» **Task brief**
Rewrite the part of the material that opens with the line containing "You are a GUI" and runs through the end of the material, changing "Output one action" to "Return a single action" and leaving everything else unchanged. Leave the pictures out of your answer.

» **Source records**
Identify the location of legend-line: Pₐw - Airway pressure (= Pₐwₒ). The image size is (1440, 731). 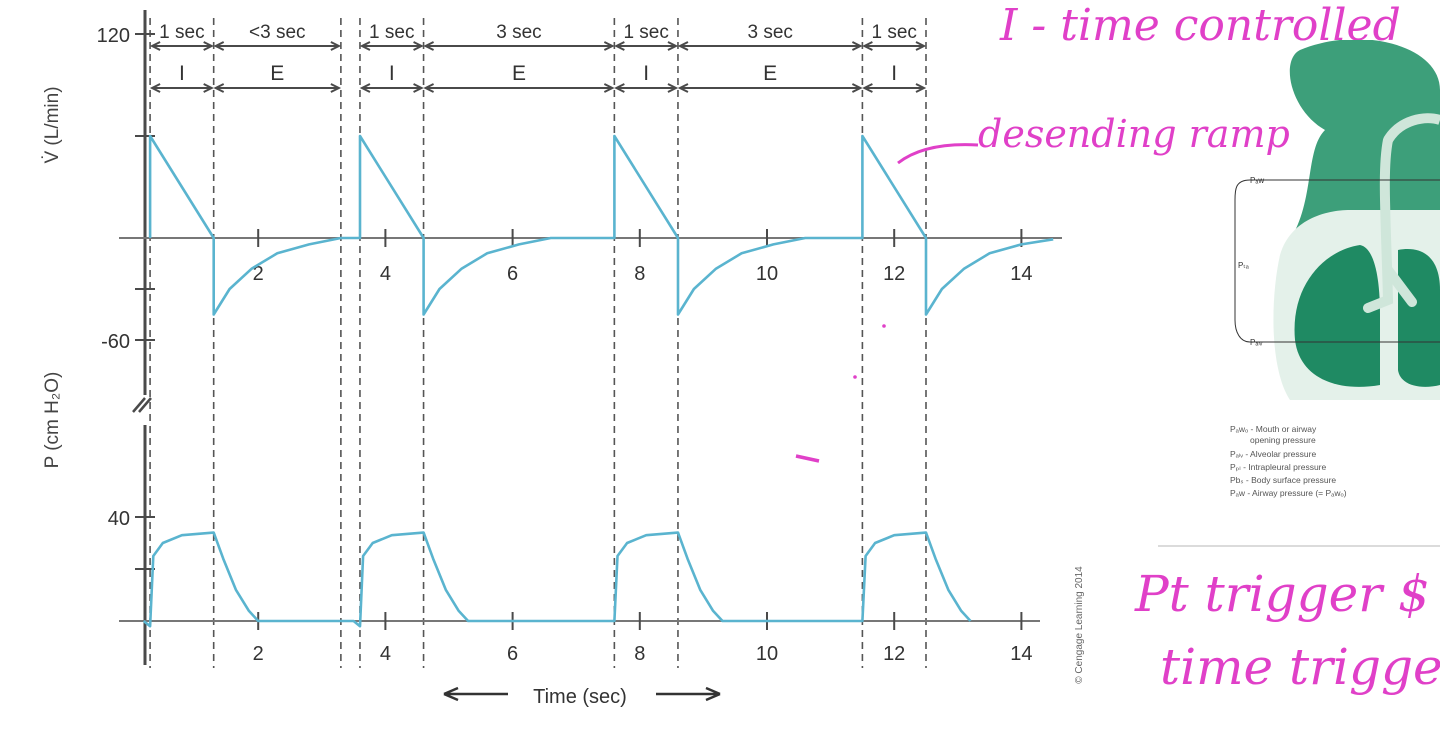
(1288, 493).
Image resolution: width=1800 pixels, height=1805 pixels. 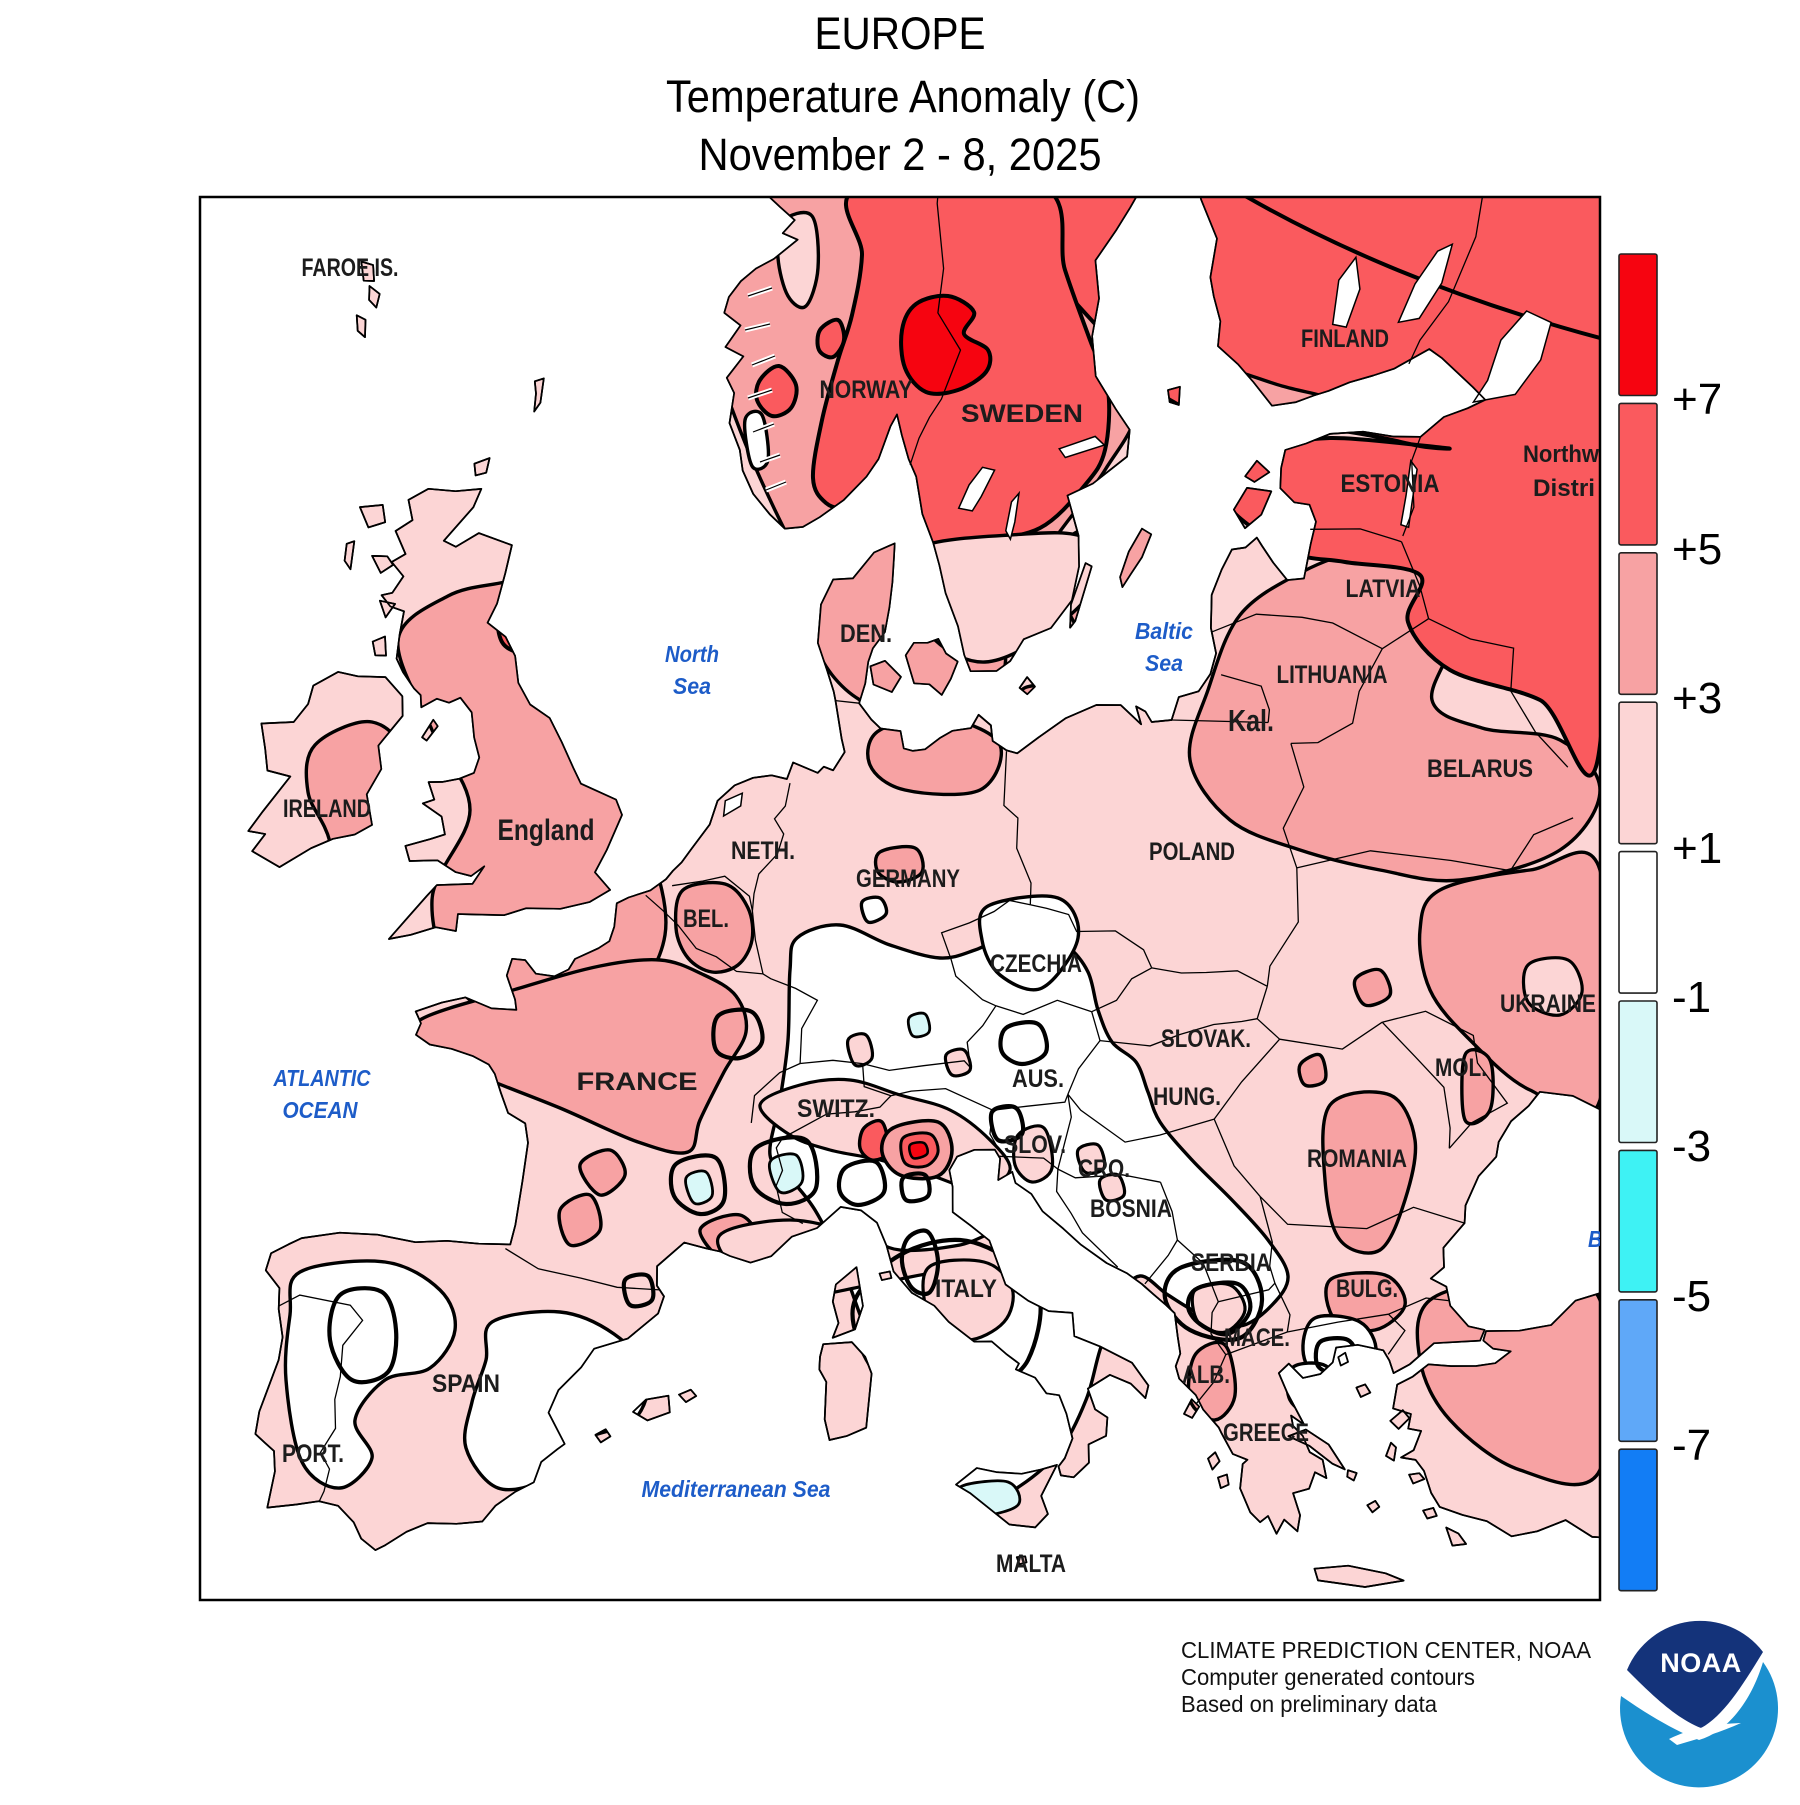 I want to click on svg-text: ITALY, so click(x=966, y=1289).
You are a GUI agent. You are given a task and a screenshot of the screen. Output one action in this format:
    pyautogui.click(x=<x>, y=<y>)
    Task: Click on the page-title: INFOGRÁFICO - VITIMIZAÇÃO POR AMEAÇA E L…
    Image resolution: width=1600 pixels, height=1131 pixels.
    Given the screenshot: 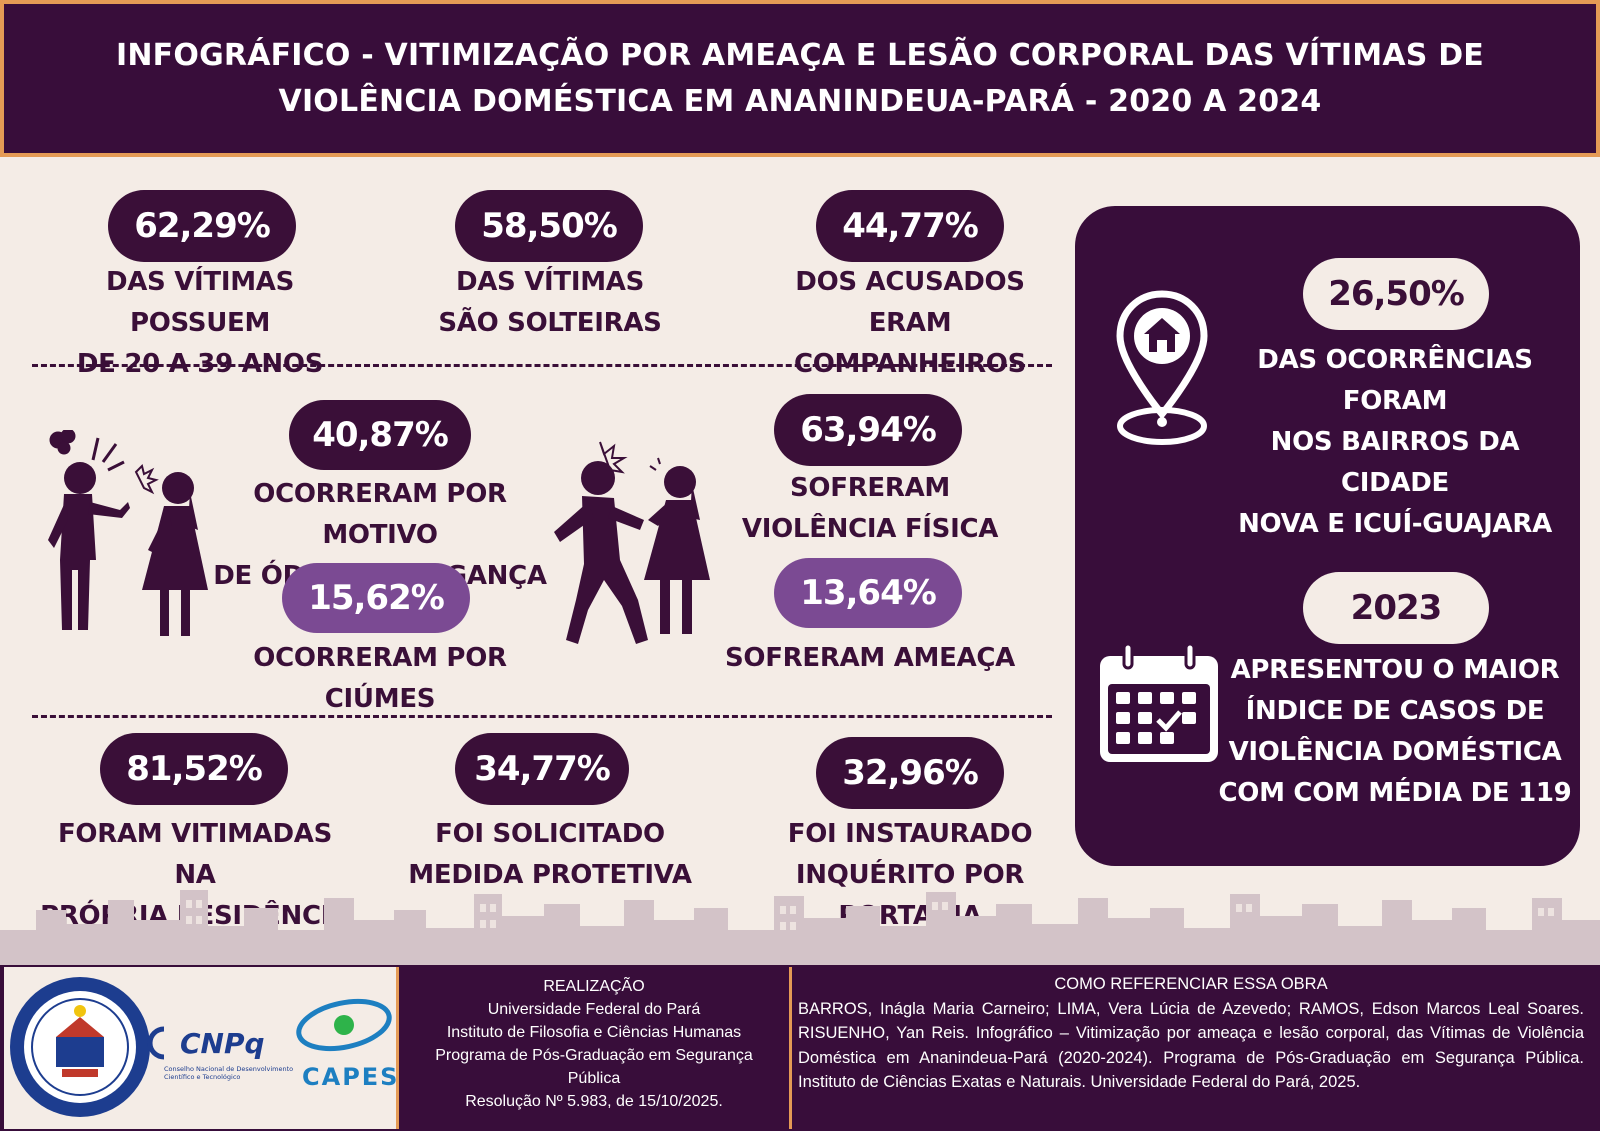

» **Response to the exercise**
You are a GUI agent. You are given a task and a screenshot of the screen. Return a single action in this format:
    pyautogui.click(x=<x>, y=<y>)
    Task: Click on the page-title: INFOGRÁFICO - VITIMIZAÇÃO POR AMEAÇA E L…
    Image resolution: width=1600 pixels, height=1131 pixels.
    Given the screenshot: 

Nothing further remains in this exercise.